# Excerpt to read start

So if you're shooting for 25% annual net sales growth, we would expect that you would see, from a poundd perspective, call it, in the low to mid-20s. We reported in Q3, it was up 23% on volume. In the most recent weekly Nielsen's, so remember, the Nielsen's do not include the Costco business, but in the most recent weekly Nielsen's, we're up 22% on volume. You'd add the Costco gains to that. We think that kind of in the low to mid-20s on volume and then the rest of it coming from consumers migrating up the franchise into higher value per pound items is a pretty sustainable model over the long haul. There will be years where it's skewed a little bit more towards volume and a little bit more -- or more towards mix depending on what innovations we've launched, which customers have invested in double fridges, that kind of thing. But that's sort of the sustainable model for us.

James Salera

analyst
#54

Recently, you guys have talked about managing your growth to make sure that you don't overextend the network. Obviously, a very high-quality problem to have. Can you walk us through kind of some of the levers that you have to manage growth to make sure that you don't have excess demand kind of beyond what you want to put in the network?

William Cyr

executive
#55

I mean it starts with advertising. I mean our business is so closely correlated to our advertising spend that if we set the advertising spend number, you can get yourself to what the net sales number is going to be pretty darn close and dial it up, dial it down based on that. There is the amplification value of incremental fridges and the visibility that, that provides. And there is also the variable of who or what new items do you launch that year and what impact do those items have, because some items are bigger than other items. But over the long haul, as we think about what tools do we have to control the growth rate, it's literally control the advertising spend. Yes, we spend 99% of our time thinking about it that way.

# Excerpt to read end
# Record extracts start

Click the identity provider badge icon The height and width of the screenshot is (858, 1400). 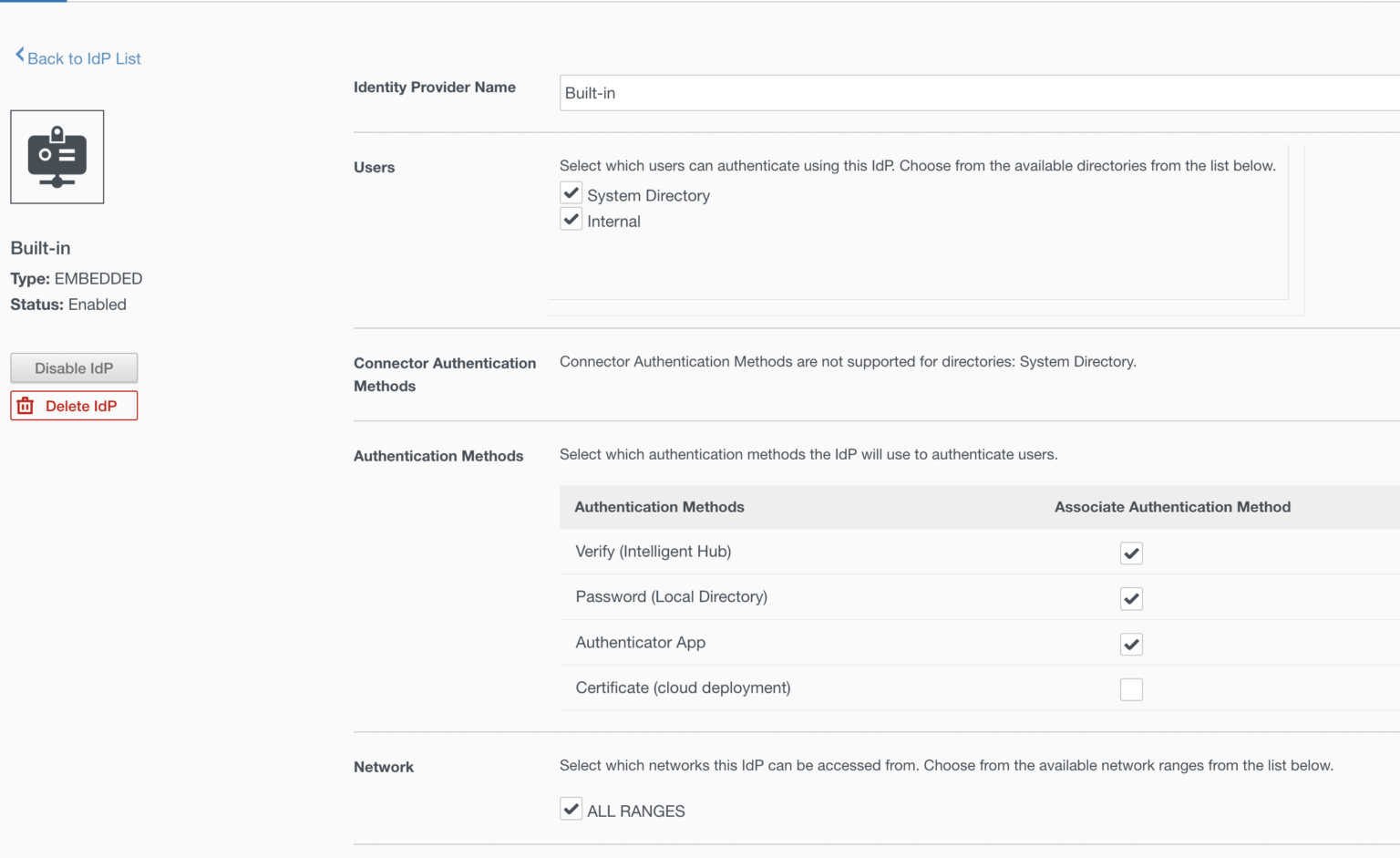[x=57, y=156]
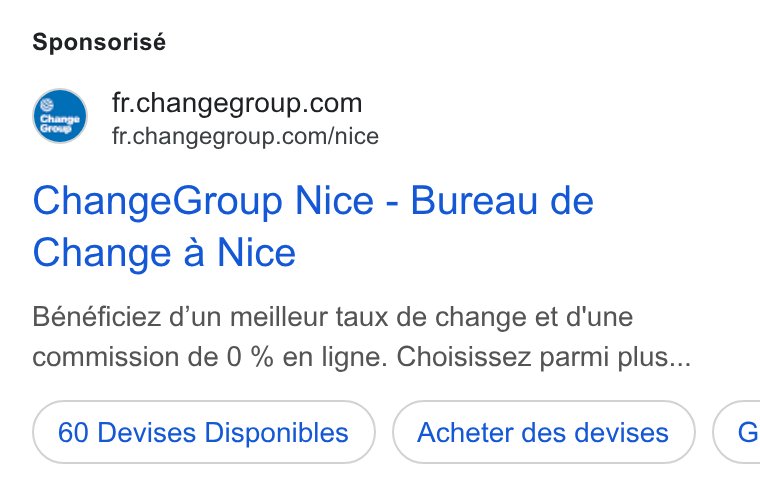
Task: Open the fr.changegroup.com/nice URL breadcrumb
Action: tap(245, 136)
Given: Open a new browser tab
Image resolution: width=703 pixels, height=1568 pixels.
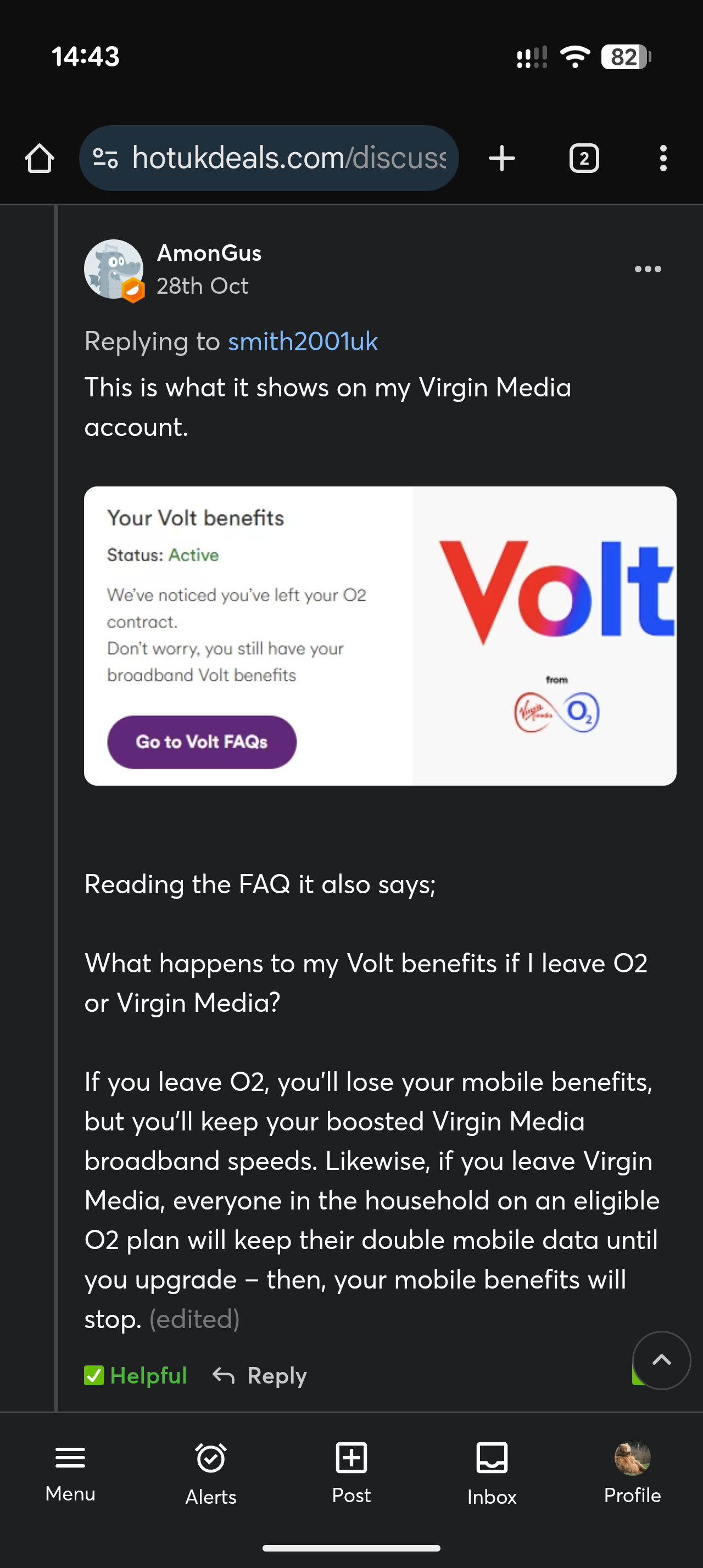Looking at the screenshot, I should 501,158.
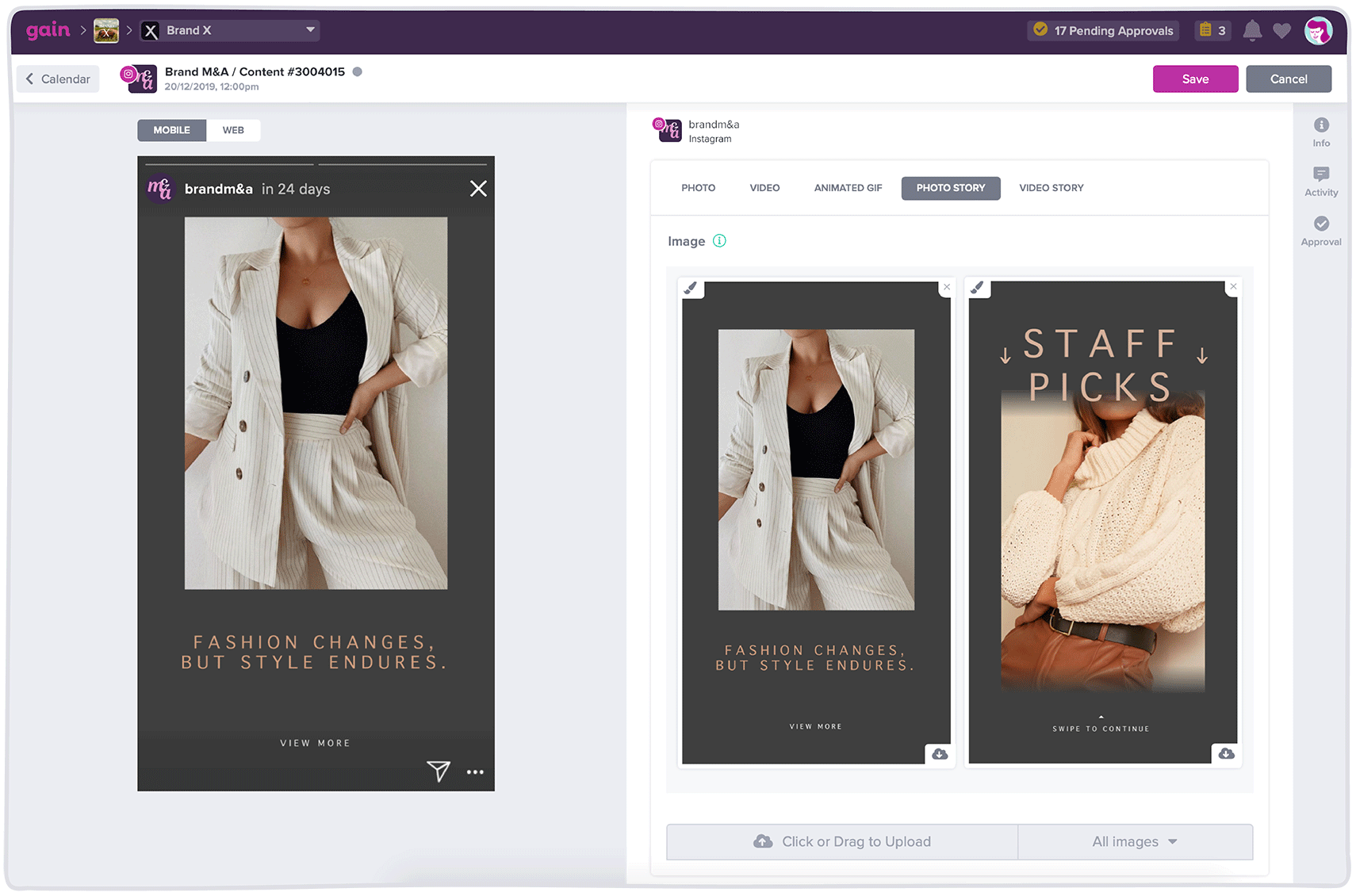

# Record extracts end

Please summarize the earnings call excerpt in two sentences. Rely on the earnings call excerpt alone from here on.

_The completed task_
For 25% annual net sales growth, the company expects volume growth in the low to mid-20s, with the rest coming from consumers moving up to higher value per pound items, which it calls a sustainable model; volume was up 23% in Q3 and 22% in the latest weekly Nielsen's, which leave out Costco. Asked how it manages growth so it doesn't overextend the network, the executive said advertising spend is the main lever because net sales track it closely, while incremental fridges and the choice of new items to launch also play a part.